Another possible explanation may be that rosiglitazone treatment interfered with the switch in energy substrate metabolism that occurs during the development of cardiac hypertrophy and failure, in which the heart reverts from fatty acid β-oxidation towards the more oxygen-efficient glycolytic production of ATP [6]. This switch occurs despite increased plasma free fatty acid concentrations caused by higher circulating catecholamine levels. Rosiglitazone treatment is known to lower plasma free fatty acid levels in rats [3] by increasing storage in adipose tissue. Consequently, although lowering of plasma free fatty acid concentrations should be beneficial to the heart [3], it may be that the failing heart becomes energy-starved and that a treatment that lowered the free fatty acids exacerbated this condition.

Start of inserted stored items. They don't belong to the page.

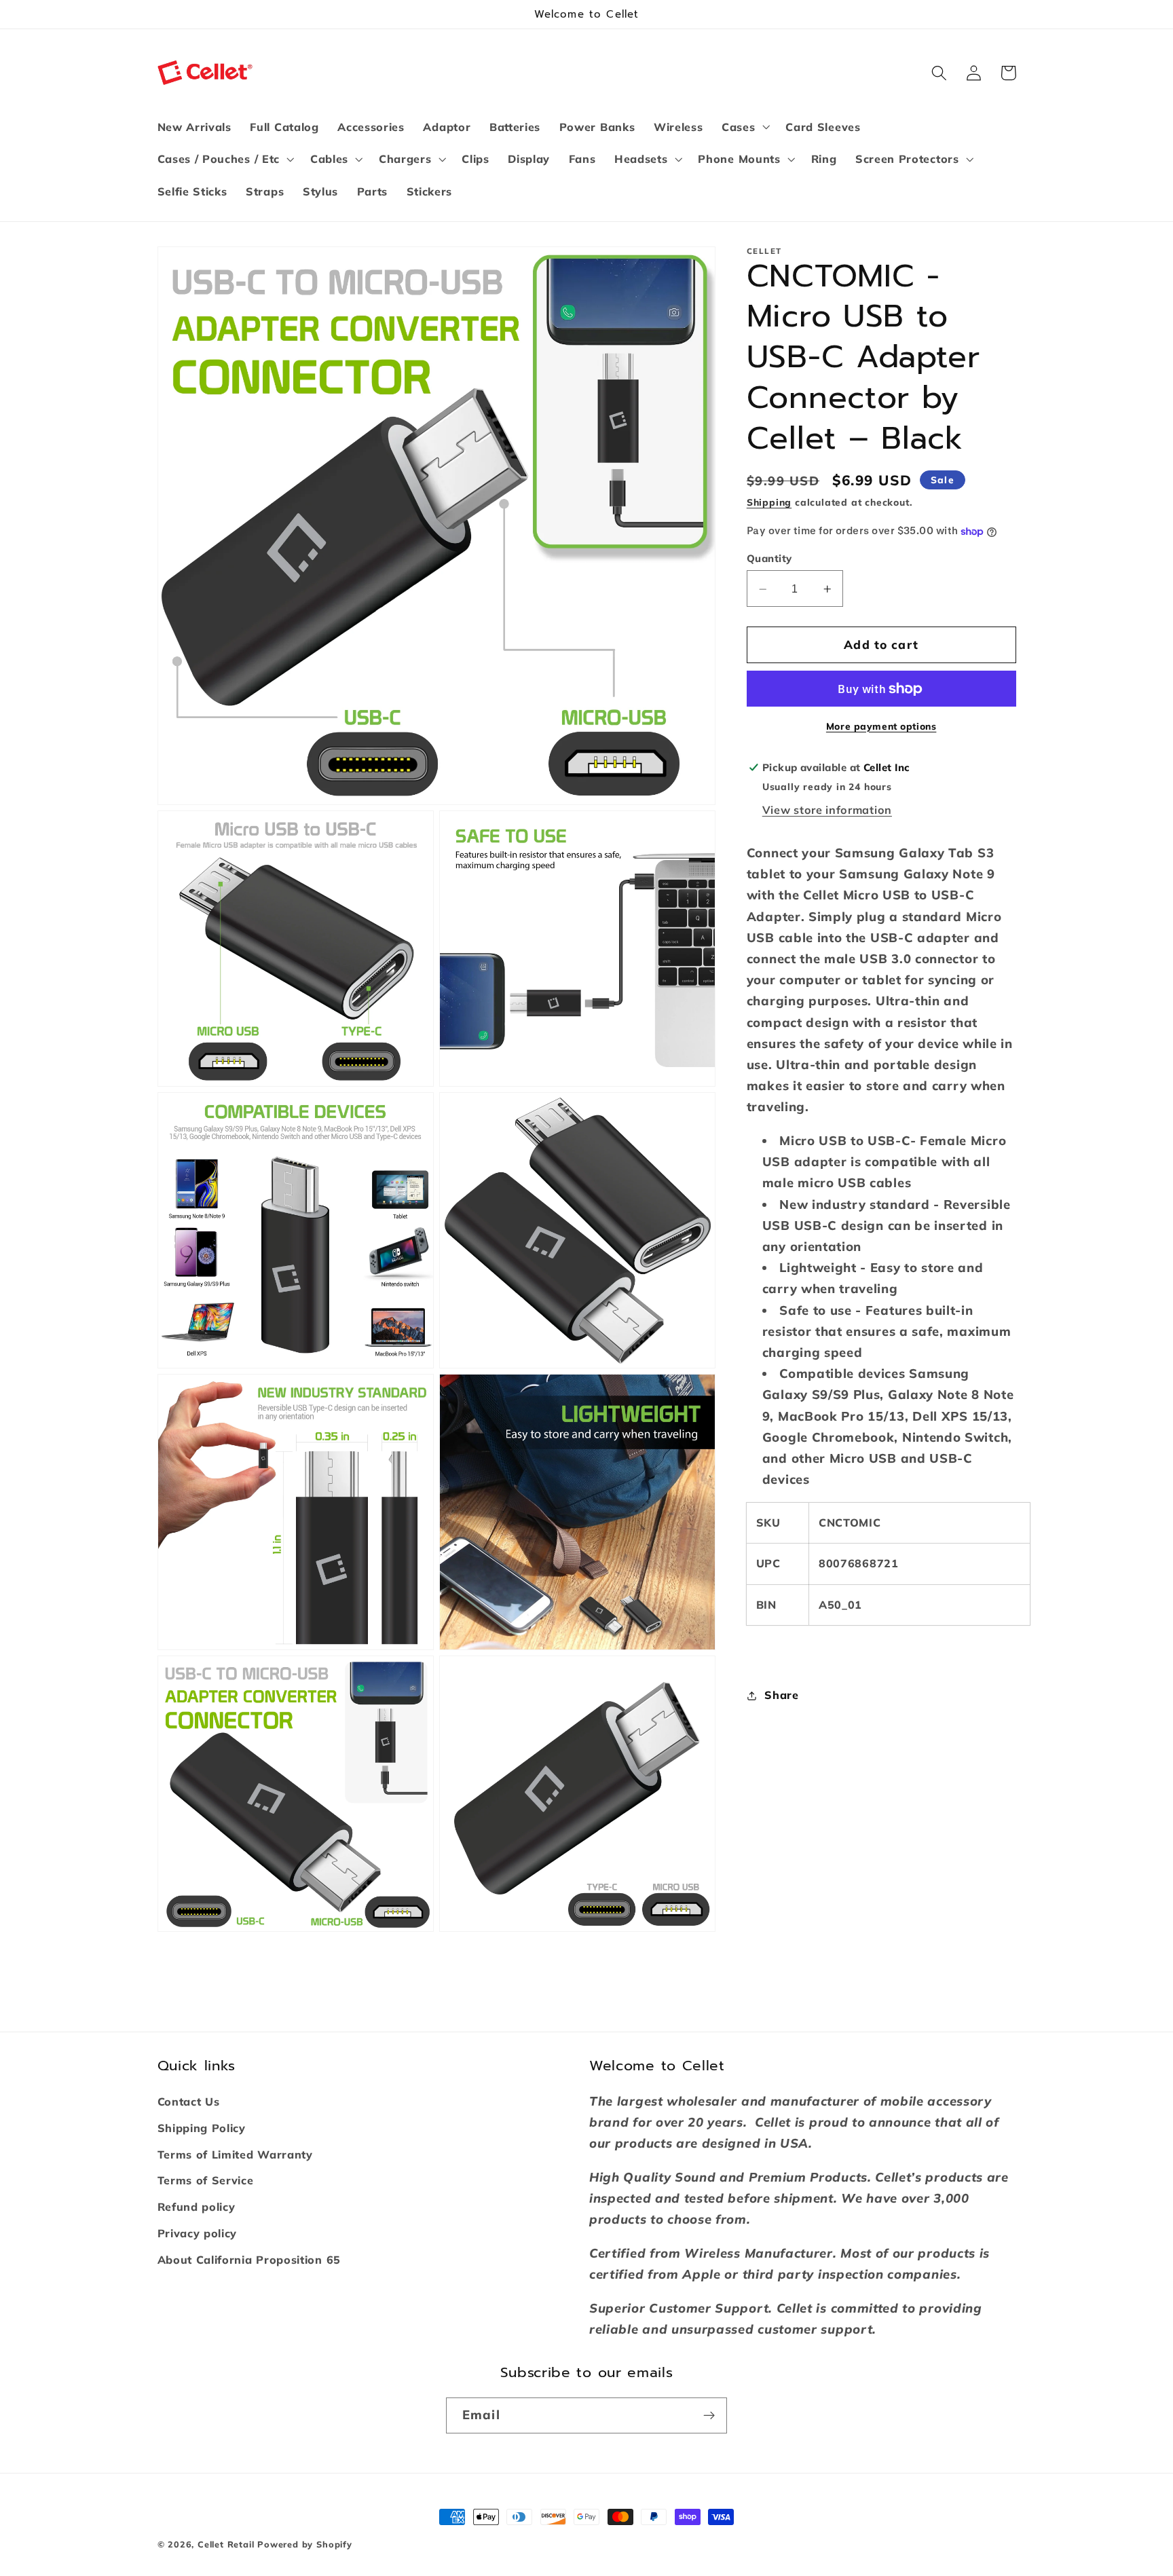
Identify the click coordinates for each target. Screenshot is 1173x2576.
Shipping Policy (201, 2128)
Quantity (769, 558)
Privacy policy (197, 2233)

While our results should certainly be taken into consideration in the context of ongoing or planned clinical heart failure studies using PPARγ-agonists, care should be exercised in extrapolating these results to the clinical setting. This study was in normal, non-diabetic rats, and there may be differences related to species, dose and timing of treatment. For example, it is likely that diabetic patients will already be receiving a PPARγ activator prior to MI, which reperfusion studies suggest may convey benefits on immediate post-ischemic recovery [1–3].

5 Conclusions

In conclusion, we have shown that rosiglitazone is a positive inotrope in normal rat hearts in vivo. Contrary to expectations, rosiglitazone treatment did not modulate LV remodeling after myocardial infarction and was associated with increased mortality. These results suggest that rosiglitazone may not be a useful agent to prevent cardiac remodeling post-myocardial infarction in non-diabetic patients, and might even result in increased mortality in this setting.